Start of Given data

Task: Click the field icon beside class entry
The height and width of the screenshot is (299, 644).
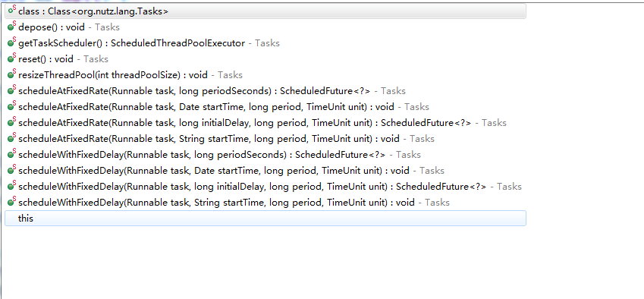Action: pyautogui.click(x=12, y=11)
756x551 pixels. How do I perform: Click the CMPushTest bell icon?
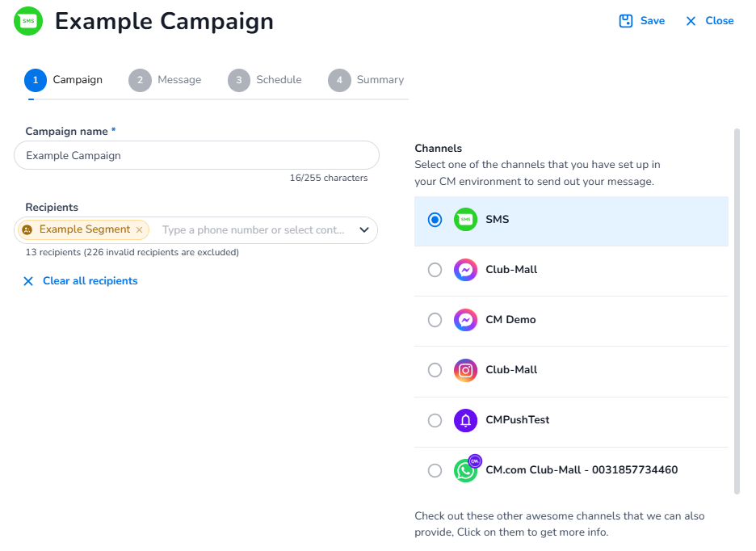(x=465, y=420)
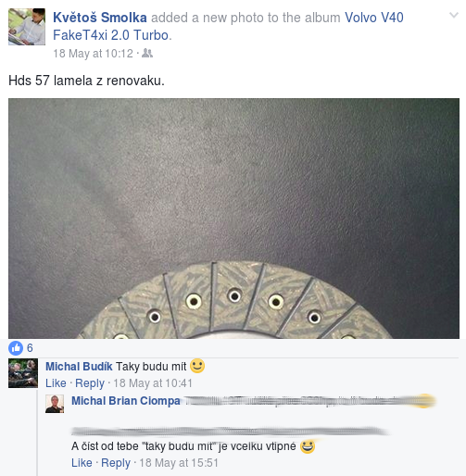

End of Given data

§ What you will do
Without the images, print all of the lines above exactly.

§ Response box
Task: Click the field icon beside class entry
The height and width of the screenshot is (299, 644).
Action: pyautogui.click(x=12, y=11)
756x551 pixels. How do I perform: Click the CMPushTest bell icon?
(x=465, y=420)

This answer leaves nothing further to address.